A proxied connection is the same without any DNS resolution. Your browser simply sends its HTTP/HTTPS request to the proxy server without trying to resolve the URL. The body of that request is identical to the one it would otherwise send directly to the Web server you're trying to reach.

Instead of configuring your Web browser's proxy settings directly, if you use the GNOME desktop on your client test system, you can set global proxy settings that can, in turn, be used by Firefox and other Internet applications. Note, however, that the proxy settings you set in GNOME will be applied only to applications that are, in turn, configured to use system settings—for example, by selecting the option Use system proxy settings shown in Figure 1. Other applications will continue to use either their own proxy settings or no proxy at all.

GNOME's Network Proxy Preferences applet, which should appear in your System→Preferences menu, is shown in Figure 2.

Figure 2. Setting Global Proxy Options in GNOME

It may seem like I'm spending a lot of ink explaining client-side configuration just for testing purposes, given that this is an article about building Squid servers. But, of course, the way you set up a proxy client for testing is the same as for one in production, so I would have had to explain this sooner or later anyhow.

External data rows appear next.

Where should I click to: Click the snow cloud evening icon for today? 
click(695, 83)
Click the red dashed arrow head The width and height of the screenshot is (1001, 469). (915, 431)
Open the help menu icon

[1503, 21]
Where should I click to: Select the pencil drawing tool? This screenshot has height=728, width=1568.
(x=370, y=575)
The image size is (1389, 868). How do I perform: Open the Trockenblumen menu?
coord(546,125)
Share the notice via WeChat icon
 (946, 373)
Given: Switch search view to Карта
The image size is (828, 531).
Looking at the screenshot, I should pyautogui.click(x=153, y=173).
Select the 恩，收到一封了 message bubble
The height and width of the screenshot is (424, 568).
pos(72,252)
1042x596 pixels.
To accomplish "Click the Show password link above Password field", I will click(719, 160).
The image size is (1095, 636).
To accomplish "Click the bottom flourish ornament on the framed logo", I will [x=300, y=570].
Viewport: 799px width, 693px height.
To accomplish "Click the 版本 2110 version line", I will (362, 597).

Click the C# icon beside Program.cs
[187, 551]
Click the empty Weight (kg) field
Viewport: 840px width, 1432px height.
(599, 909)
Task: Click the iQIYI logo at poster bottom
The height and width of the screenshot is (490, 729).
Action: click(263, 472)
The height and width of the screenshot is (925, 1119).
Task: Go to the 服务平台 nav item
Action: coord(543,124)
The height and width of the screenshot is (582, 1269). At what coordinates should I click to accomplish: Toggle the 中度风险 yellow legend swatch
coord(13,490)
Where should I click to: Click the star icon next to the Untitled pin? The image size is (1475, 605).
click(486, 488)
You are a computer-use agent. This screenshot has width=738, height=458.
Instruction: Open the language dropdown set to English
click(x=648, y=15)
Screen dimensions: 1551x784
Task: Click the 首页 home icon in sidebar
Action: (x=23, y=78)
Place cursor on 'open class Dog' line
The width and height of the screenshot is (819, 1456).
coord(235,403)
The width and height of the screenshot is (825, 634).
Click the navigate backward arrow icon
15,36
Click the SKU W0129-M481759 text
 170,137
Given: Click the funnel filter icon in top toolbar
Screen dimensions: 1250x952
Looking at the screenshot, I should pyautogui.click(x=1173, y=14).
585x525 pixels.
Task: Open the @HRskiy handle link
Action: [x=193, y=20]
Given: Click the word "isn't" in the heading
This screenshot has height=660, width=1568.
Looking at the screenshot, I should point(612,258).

In fact, future installments in this series may go further in covering client configuration topics. Autoproxy.pac files, for example (which is what Figure 1's Automatic proxy configuration URL setting is for), can be very handy in managing very complex or very highly scaled proxy environments.

Once you've configured your test client system to use your Squid proxy, you can attempt to navigate to some Web page to see if everything works. It's a good idea to tail Squid's access log simultaneously. To do so, enter this command on your Squid system:

bash-$ sudo tail -f /var/log/squid/access.log

If browsing works but nothing zings by in this log-tailing session, your client-side configuration is incorrect—it isn't actually using the proxy. If browsing doesn't work, you may see some useful server-side message in the log-tailing session. Squid usually returns fairly useful messages directly to client browsers as well.

If things don't work, your browser session is simply timing out and nothing is showing up in access.log, try using the ping command from your client to your proxy and vice versa. If pinging doesn't work, the problem is at the network level and has nothing to do with Squid.

Conclusion

With any luck, at this point, chances are that everything works! Your Squid proxy software is installed, configured to accept only client connections from itself and from hosts on your local network, and it's hard at work proxying your users' connections and caching commonly accessed content. Not a bad day's work!

Not difficult, was it? Like most server applications, Squid's default configuration file is designed to maximize your chances for success, while minimizing the odds of your shiny-new Squid server being hacked. But, also like other server applications, there's certainly more that you can and should do to secure your Squid proxy than the default settings will do for you.

That will be our starting point next month. Among other things, we'll delve much deeper into Squid's Access Control List features to further harden Squid. Until then, be safe!

Mick Bauer (darth.elmo@wiremonkeys.org) is Network Security Architect for one of the US's largest banks. He is the author of the O'Reilly book Linux Server Security, 2nd edition (formerly called Building Secure Servers With Linux), an occasional presenter at information security conferences and composer of the “Network Engineering Polka”.